En verdad que Dios no se deja impresionar por el aspecto ni por la gran estatura de las personas. Él nos salva sin usar armas hechas por nuestras manos. Él sólo quiere que confiemos en Él y, en ese momento, su Victoria será nuestra Victoria, pues ¿Quién como Dios? No es la técnica, ni son las armas complicadas las que nos hacen fuertes, sino Dios que, a pesar de nuestras flaquezas, estará siempre con nosotros. Y aunque aparentemente seamos vencidos por nuestros enemigos, Él nos levantará del polvo y hará que volvamos a contemplarlo y a gozar de Él eternamente. En medio de nuestras luchas en contra del pecado, sepamos poner nuestra confianza en Dios, pues, unidos a Cristo, Él no permitirá que seamos vencidos por el mal; más aún, Él nos dice: te basta mi gracia, pues cuando nosotros somos débiles, el Señor es fuerte en nosotros. Confiemos siempre en Él. ¿Acaso tenemos nosotros el poder para vencer a la serpiente antigua o Satanás? Si en nosotros estuviese ese poder, entonces habría sido inútil la Encarnación del Hijo de Dios. El Señor ha venido como Salvador nuestro.
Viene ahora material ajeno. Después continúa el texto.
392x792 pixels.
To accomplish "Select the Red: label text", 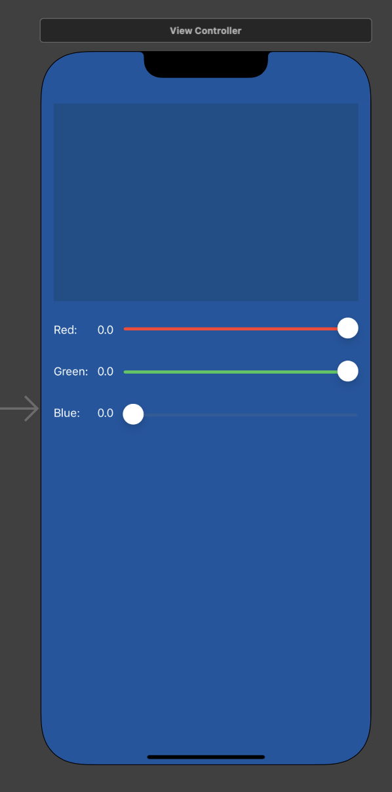I will [65, 330].
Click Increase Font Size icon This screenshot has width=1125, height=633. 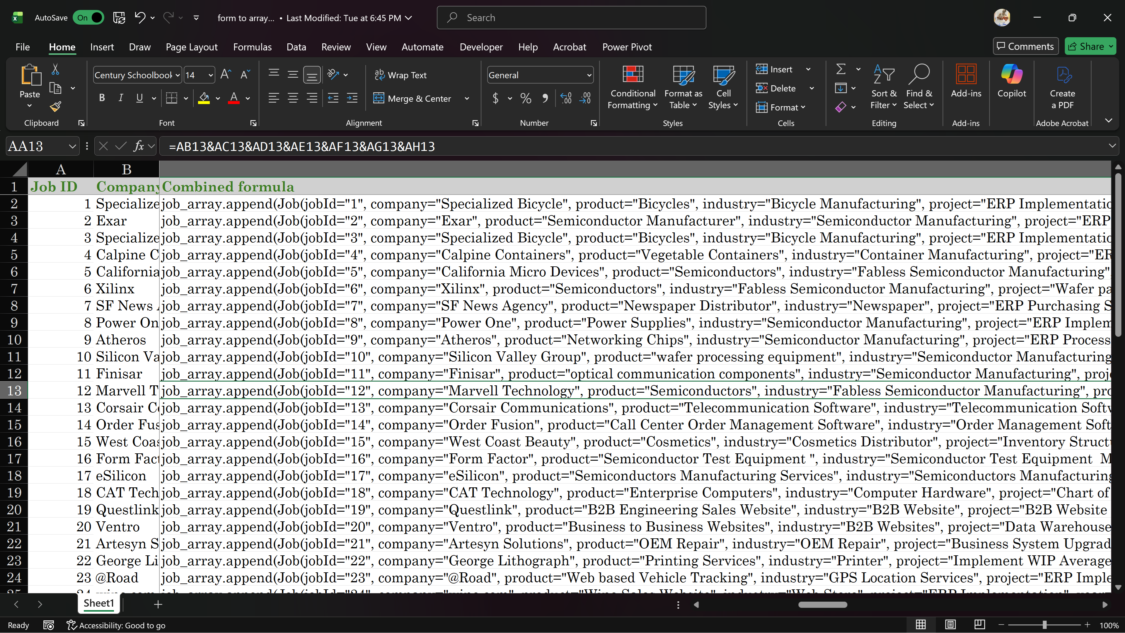[x=225, y=75]
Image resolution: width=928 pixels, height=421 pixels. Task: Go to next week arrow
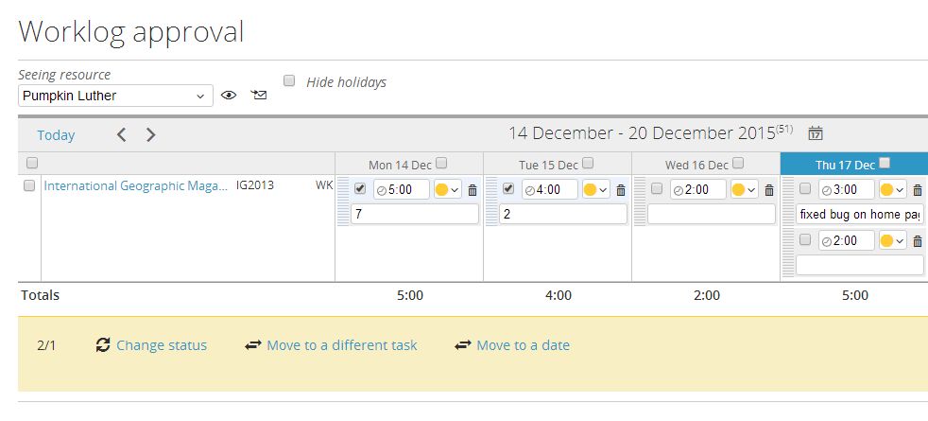coord(150,135)
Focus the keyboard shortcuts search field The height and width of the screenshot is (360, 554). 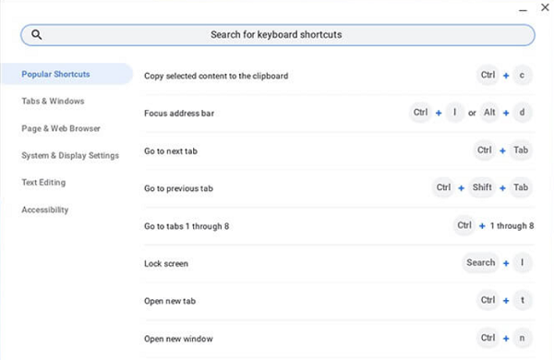(278, 35)
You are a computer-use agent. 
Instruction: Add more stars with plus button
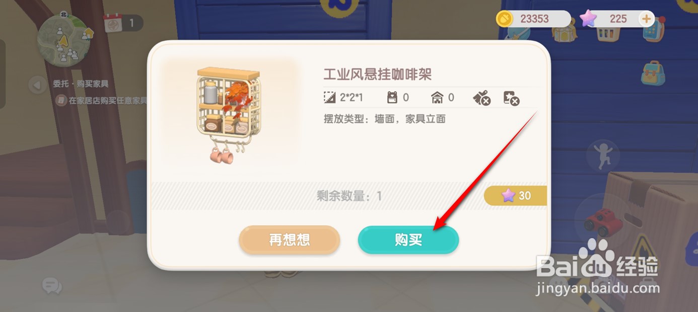pos(646,19)
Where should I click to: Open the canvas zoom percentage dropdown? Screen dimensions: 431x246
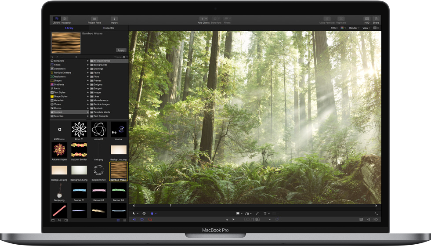(335, 28)

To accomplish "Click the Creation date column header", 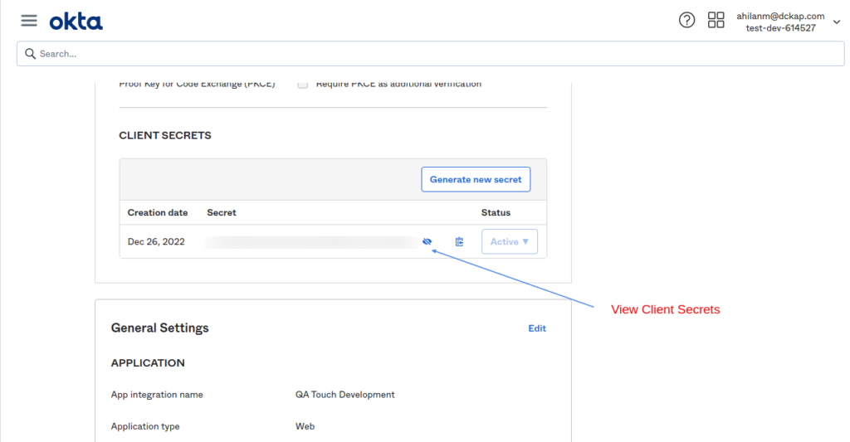I will click(x=158, y=213).
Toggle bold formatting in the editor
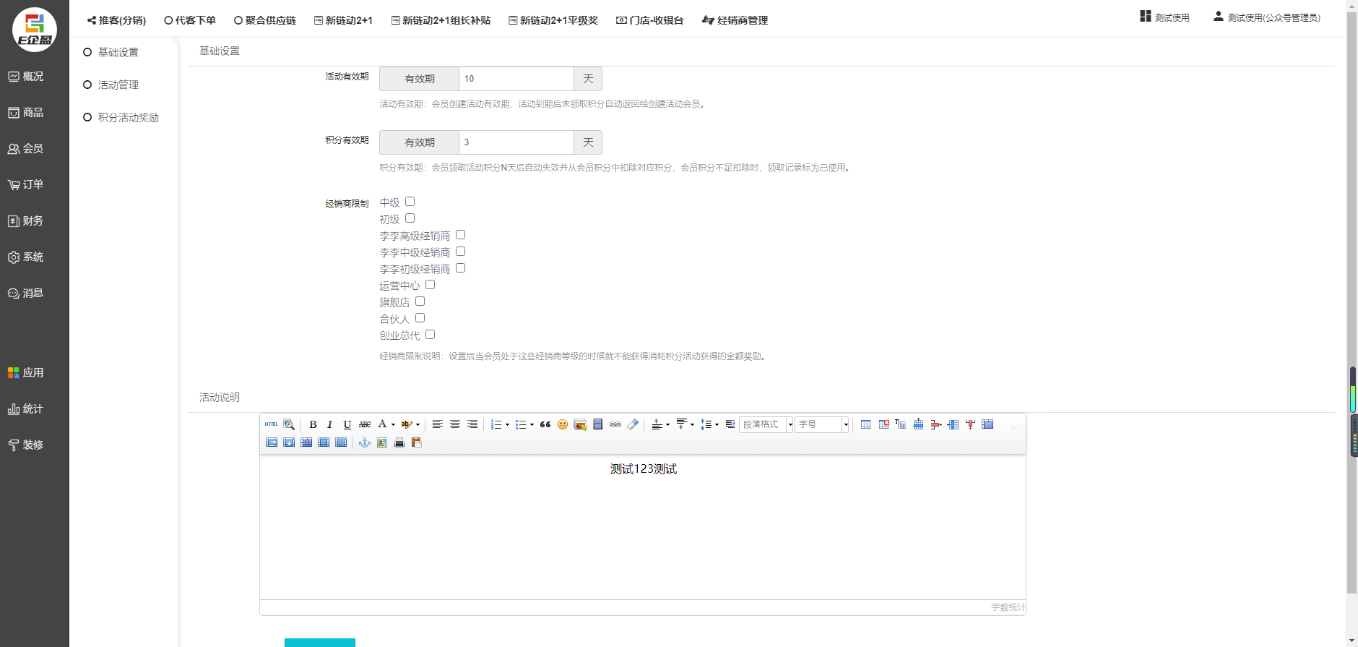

Él, mediante su muerte en la cruz ha aplastado la cabeza de nuestro enemigo. A nosotros corresponde confiarnos totalmente en el Señor y vivir, en adelante, como personas que han dejado atrás sus esclavitudes al pecado. Si tenemos la apertura suficiente al Espíritu de Dios en nosotros, entonces, aún cuando nuestra carne sea débil seremos fuertes en el Señor, pues en la fragilidad es cuando se muestra la fuerza que nos viene de Dios.

2. Sal. 143. Así decía Juan Pablo II: “Acabamos de escuchar la primera parte del salmo 143. Tiene las características de un himno real, entretejido con otros textos bíblicos, para dar vida a una nueva composición de oración (cf Sal 8,5; 17,8-15; 32,2-3; 38,6-7). Quien habla, en primera persona, es el mismo rey davídico, que reconoce el origen divino de sus éxitos. El Señor es presentado con imágenes marciales, según la antigua tradición simbólica. En efecto, aparece como un instructor militar (v 1), un alcázar inexpugnable, un escudo protector, un triunfador (v 2). De esta forma, se quiere exaltar la personalidad de Dios, que se compromete contra el mal de la historia: no es un poder oscuro o una especie de hado, ni un soberano impasible e indiferente respecto de las vicisitudes humanas. Las citas y el tono de esta celebración divina guardan relación con el himno de David que se conserva en el salmo 17 y en el capítulo 22 del segundo libro de Samuel…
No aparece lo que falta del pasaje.